(95a) Catalytic Membrane Reactors for Environmental Applications

Catalytic membrane reactors for environmental applications

Anne Giroir-Fendler

Université de Lyon, Lyon, F-69003, France, Université Lyon 1, Villeurbanne, F-69622, CNRS, UMR 5256, IRCELYON, 2 avenue Albert Einstein, Villeurbanne, F-69622, France.

Application of membrane reactor can improve the conversion of the catalytic processes considerably. In a wide range of applications and more particularly for environmental application, significant progresses have being made on membrane development. The feasibility on laboratory scale has been demonstrated for membrane reactor technology since 20 years. In this paper we will present some catalytic membrane reactors development devoted to environmental application like VOCs abatement, waste water treatment, gas separation and xylene isomerisation.
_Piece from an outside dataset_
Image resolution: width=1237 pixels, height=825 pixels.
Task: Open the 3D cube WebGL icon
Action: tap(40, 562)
VOC abatement - The destruction of VOCs is a great challenge and also of great industrial importance. Our aim is to investigate the catalytic oxidation of propene and toluene in a membrane reactor used in a flow-through contactor configuration. In this case, the gas mixture of reactants is forced to go through the membrane, i.e. through the catalytic pores. This study on propene and toluene combustion showed that the catalytic membrane reactor performed better than the conventional monolithic reactor in term of efficiency. This confirms that membrane reactor is a promising alternative for the combustion of VOCs and that the flow-through membrane reactor may lead to decreased light-off and total VOC combustion temperature with a low overall Pt loading.
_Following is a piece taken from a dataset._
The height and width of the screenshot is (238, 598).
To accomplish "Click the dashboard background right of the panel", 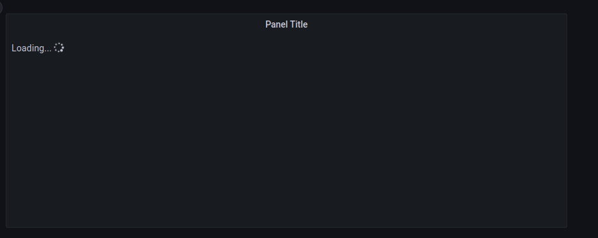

Waste water treatment - Wet air oxidation (WAO), earlier developed by Zimmerman during the 1950s, constitutes an attractive technology for the treatment of industrial effluents containing low to intermediate concentrations of refractory and toxic compounds for which incineration or biological remediation are inefficient. The efficiency of WAO can be improved by the use of heterogeneous catalysts. In order to improve the gas/liquid/solid contact in CWAO, the development of innovative catalytic reactors is desired. The use of catalytic membrane reactors (contactor-type), coupling a catalyst and a membrane in the same unit, could be an option. In this study, we have prepared catalytic membrane using several techniques of deposition in order to well control the position of the active phase in the porous structure. After optimization of the experimental parameters, the study of pollutants degradation has showed that catalytic membrane reactor, in contactor configuration present highest efficiency than conventional reactor due to optimized contacts between reactants and active sites.

Gas separation - Zeolite membranes are the good candidate to separate chemical products and in this study we focused on the preparation of highly reproducible nanocomposite MFI hollow fibers membranes via pore-plugging, and on the applications of CO2/N2 and p-xylene/m-xylene separations. In order to increase the separation factors of these materials, nanocomposite B-MFI hollow fibers were also successfully synthesized in one pot by substitution of Si with B during synthesis. B-MFI hollow fibers improved the separation performance compared to MFI membrane on the vapor separation of xylene and n-hexane isomers. A modeling study on n-hexane/2,2-dimethylbutane separation reflects that hexane separation within both MFI and B-MFI hollow fiber membranes is mainly driven by diffusion differences and configurationally entropy effects.

Xylene isomerisation - This part presents isomerisation of meta-xylene over Pt-HZSM-5 in an extractor-type catalytic membrane reactor (e-CMR) using tubular nanocomposite-alumina MFI membrane. The membrane used for the study was prepared via a pore-plugging synthesis technique and it showed p-xylene permeance of 11.4nmol/(m².s.Pa). Meta-xylene saturated in N₂ was fed into the membrane and N₂ gas swept over the outer surface of the membrane (for e-CMR). The performance of the e-CMR was compared with that of a fixed bed reactor (FBR) with similar reactor dimensions and operation conditions. Thus e-CMR showed 34.5% increase in para-xylene selectivity when compared to FBR at 400^oC and these results are in good agreement with the literature.